Columbia University will award the 2011 Louisa Gross Horwitz Prize to Professor Emeritus Jeffrey C. Hall (BIOL) and Prof. Michael Rosbash (BIOL) and Michael W. Young, a researcher at Rockefeller University, for their studies conducted on the molecular basis of the circadian rhythm, according to Newswise.com.

The circadian rhythm is an intrinsically driven, roughly 24-hour cycle in biochemical, physiological and behavioral processes synchronized to the period of the day.

This cycle is a fundamental aspect of behavior in humans and all other animals.

The molecular cloning of the gene, which is required to maintain circadian rhythms in the brain of the fruit fly Drosophila, was first achieved independently in 1984 at Brandeis by Hall and Rosbash, and by Young who was then working at Rockefeller University, wrote Newswise.com.

Subsequent collaborative research conducted at the Hall and Rosbash laboratories, and the separate research of the Young laboratory, made additional discoveries crucial to understanding the comprehensive molecular mechanism by which the 24-hour clock is maintained and adjusted in response to artificially altered lengths of day, according to the website.

This mechanism was later found to be applicable to both insects and mammals.

"This year's Horwitz Prize," said Wayne A. Hendrickson, professor of biochemistry and molecular biophysics at Columbia University, "recognizes profound and far-reaching discoveries in molecular genetics. This work impacts physiology fundamentally, and it has medical implications as well," according to Newswise.com.
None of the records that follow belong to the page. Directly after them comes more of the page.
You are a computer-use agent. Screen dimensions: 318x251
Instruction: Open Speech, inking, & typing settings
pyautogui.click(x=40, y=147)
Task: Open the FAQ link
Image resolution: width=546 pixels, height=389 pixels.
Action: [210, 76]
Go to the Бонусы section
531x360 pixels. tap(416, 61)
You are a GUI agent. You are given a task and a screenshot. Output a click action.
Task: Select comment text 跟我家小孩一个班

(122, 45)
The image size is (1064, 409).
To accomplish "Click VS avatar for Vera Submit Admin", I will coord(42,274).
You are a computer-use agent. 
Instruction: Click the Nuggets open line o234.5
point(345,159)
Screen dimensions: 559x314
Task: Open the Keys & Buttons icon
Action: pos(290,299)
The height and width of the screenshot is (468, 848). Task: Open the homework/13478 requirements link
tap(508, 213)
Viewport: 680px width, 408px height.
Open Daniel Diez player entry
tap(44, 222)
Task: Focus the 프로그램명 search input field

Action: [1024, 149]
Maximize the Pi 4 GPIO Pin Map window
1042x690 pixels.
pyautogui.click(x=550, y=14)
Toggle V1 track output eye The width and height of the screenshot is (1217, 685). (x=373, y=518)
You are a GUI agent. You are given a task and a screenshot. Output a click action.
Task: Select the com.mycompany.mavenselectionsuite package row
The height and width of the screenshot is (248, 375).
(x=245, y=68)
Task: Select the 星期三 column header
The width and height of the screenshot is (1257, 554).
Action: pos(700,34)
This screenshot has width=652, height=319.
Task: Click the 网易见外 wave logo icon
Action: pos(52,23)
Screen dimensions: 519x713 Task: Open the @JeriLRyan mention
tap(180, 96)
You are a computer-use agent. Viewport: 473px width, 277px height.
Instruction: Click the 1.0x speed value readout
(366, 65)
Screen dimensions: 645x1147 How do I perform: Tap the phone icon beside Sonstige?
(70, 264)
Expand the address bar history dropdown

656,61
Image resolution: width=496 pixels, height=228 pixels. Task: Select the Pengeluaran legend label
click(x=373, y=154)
The understanding of the intrinsic biological clock has direct implications for several human disorders. Hereditary sleep disorders, for example, map directly to the human gene of the Drosophila gene, providing a solid basis for the development of treatments for sleep and rhythm disorders, according to the website.

"One of the best things about this research," said Hall on Newswise.com, "was that the results came out better than we, or at least I, intended. Taking a semi-major step toward elucidating the molecular basis of circadian rhythms in drosophila was rewarding enough.

"Little did we know," he said, "back then in the 1980s, that our findings had the potential to apply to an appreciable proportion of the biological writ at large—beyond a matter of the ‘first clock gene cloned,' proceeding to how this gene functions in Drosophila. This, too, turned out to have broader than insect-bound significance."

According to Newswise.com, Lee Goldman, M.D., executive vice president of Columbia University and dean of the faculties of health sciences and medicine at Columbia University Medical Center, said "It's not often that researchers make discoveries that so quickly change our basic understanding of the biological world. This work by Hall, Rosbash, and Young did exactly that."